- _DATASET RECORDS_

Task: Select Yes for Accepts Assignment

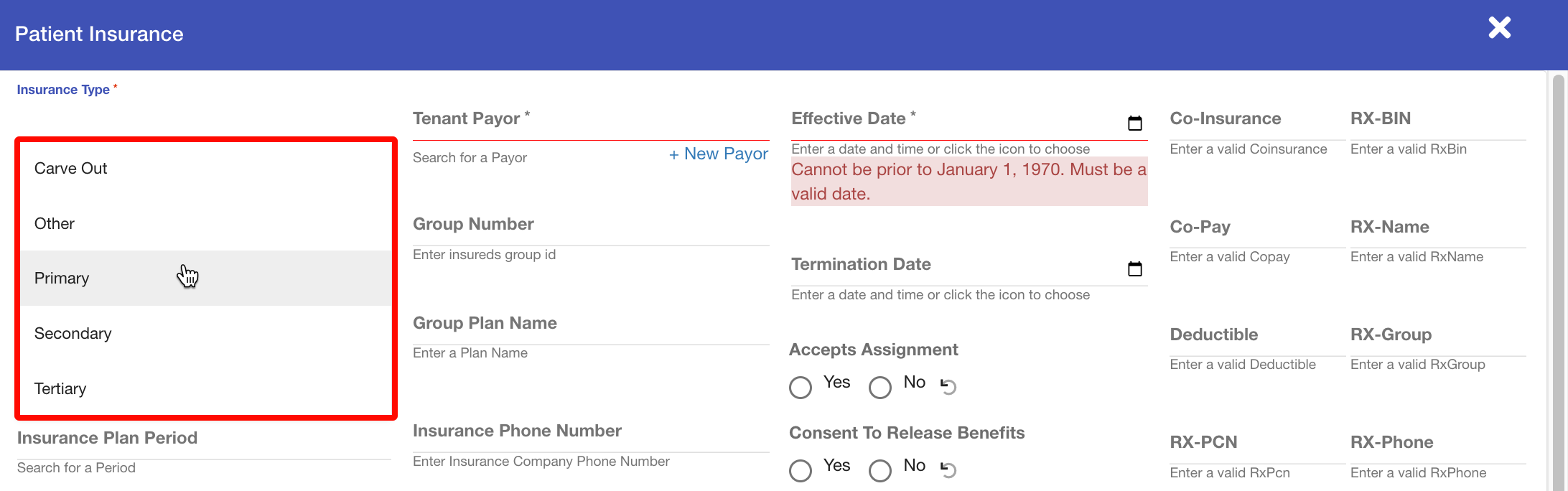Action: (801, 387)
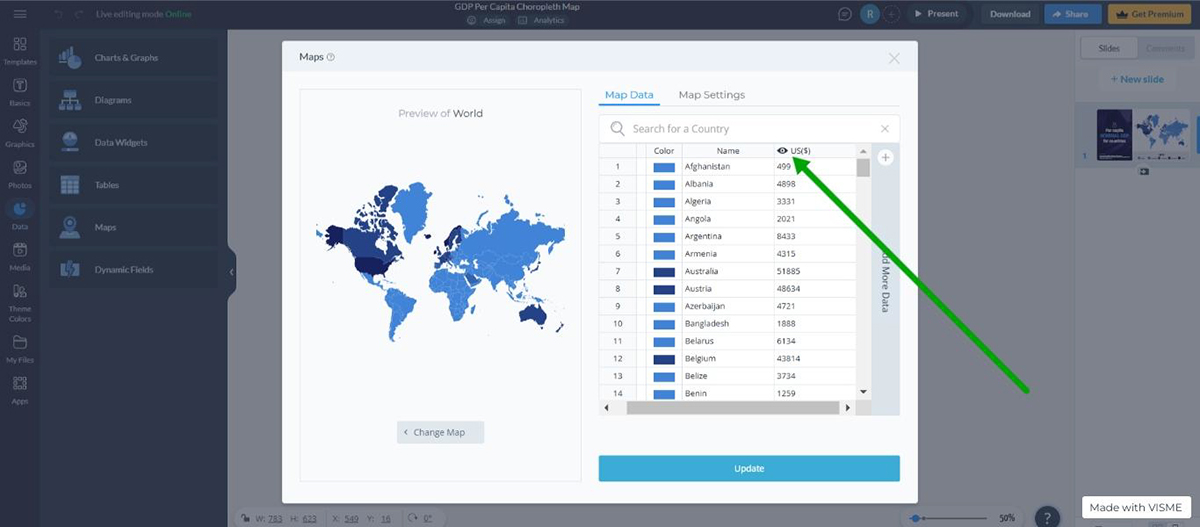1200x527 pixels.
Task: Open My Files in the sidebar
Action: point(19,348)
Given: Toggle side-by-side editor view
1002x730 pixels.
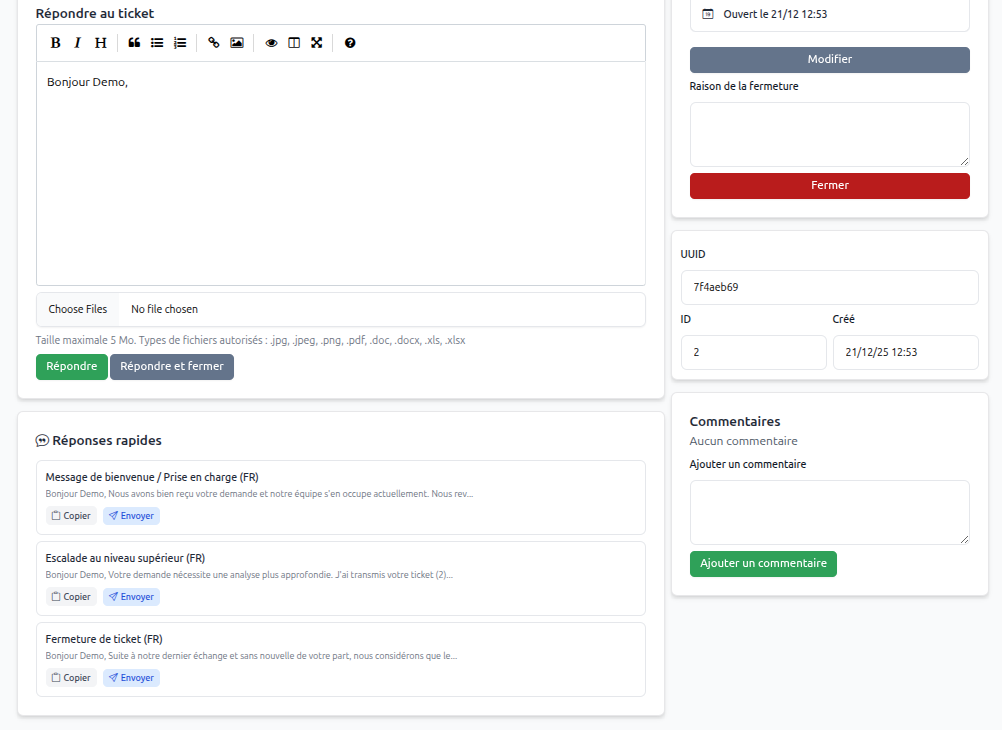Looking at the screenshot, I should [294, 43].
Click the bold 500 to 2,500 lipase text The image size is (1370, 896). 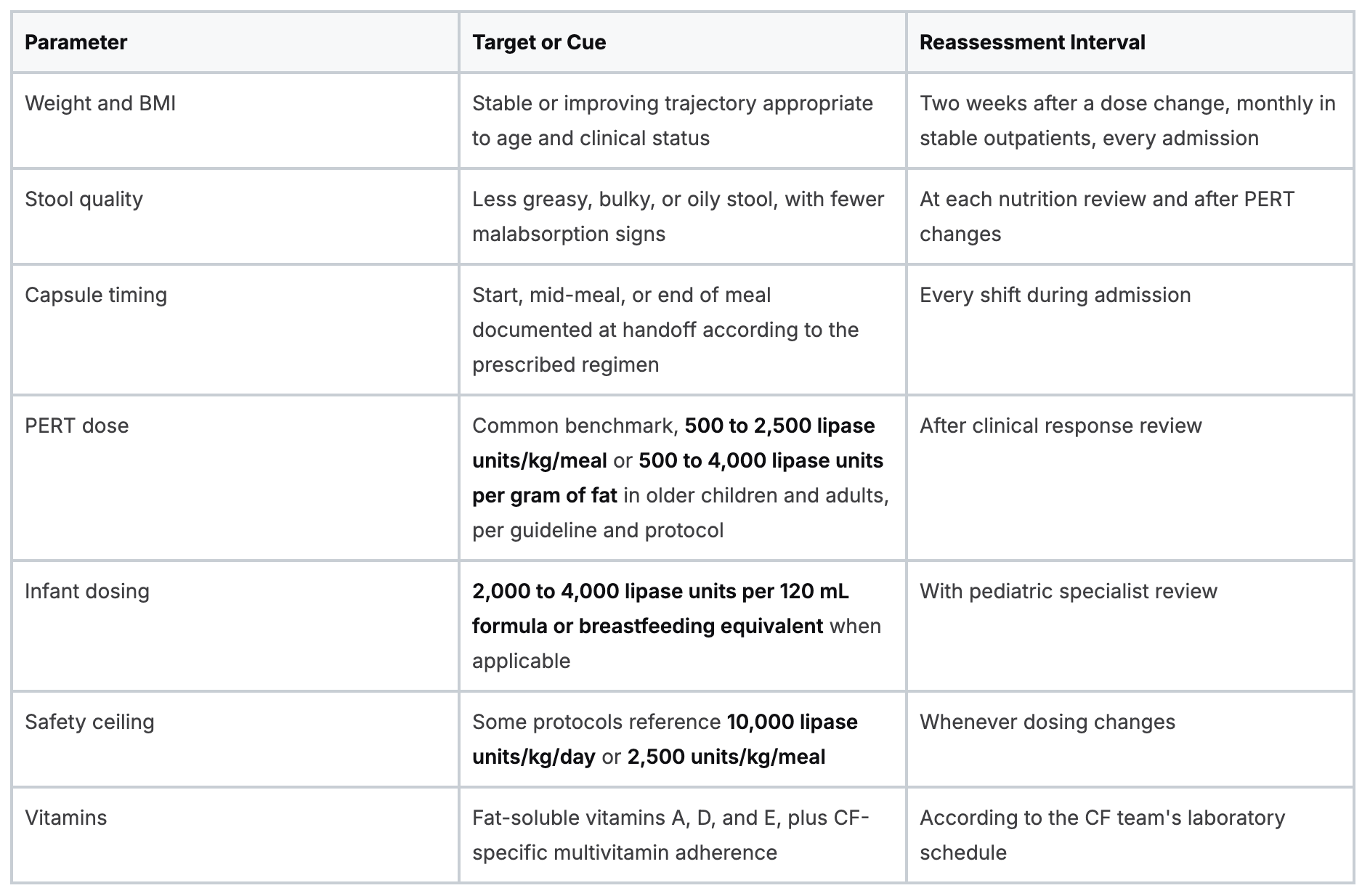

- _TASK REQUIREMENTS_
Write out exactly the lines beginning with the line that holds "Given: Toggle side-by-side editor view" and ending with the final line of the data, both ends included, without the pictures.

- _OUTPUT FOR THIS EXERCISE_
Given: Toggle side-by-side editor view
1002x730 pixels.
Looking at the screenshot, I should [294, 43].
Click the bold 500 to 2,500 lipase text The image size is (1370, 896). 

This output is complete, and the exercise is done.